Utilize Mindfulness Tools
Mindfulness practices have been shown, time and time again, to reduce stress and improve cognitive functioning. Consider using some of your isolation free time to use an app, like Headspace, 10% Happier, or Calm or even guided meditations on YouTube to practice mindfulness skills and improve your mood. This skill will also help you remain focused and deliberate in work with enough practice. Many app-based meditation tools are offering discounts or free subscriptions to healthcare professionals who are practicing self-isolation.

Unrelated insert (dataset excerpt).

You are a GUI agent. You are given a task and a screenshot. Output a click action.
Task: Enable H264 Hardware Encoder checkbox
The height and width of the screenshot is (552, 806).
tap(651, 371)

Mindfulness practice can also help you keep things in perspective during self-isolation and uncertain times while maintaining your other physical and emotional needs to best serve the community.
While self-isolation can be hard on the both the mind and body, it’s important to remember that what you’re doing is for the greater good. Thinking of the bigger picture and knowing this isn’t permeant, along with daily self-care and digital socialization, will help you get through quarantine in a healthy and mindful way.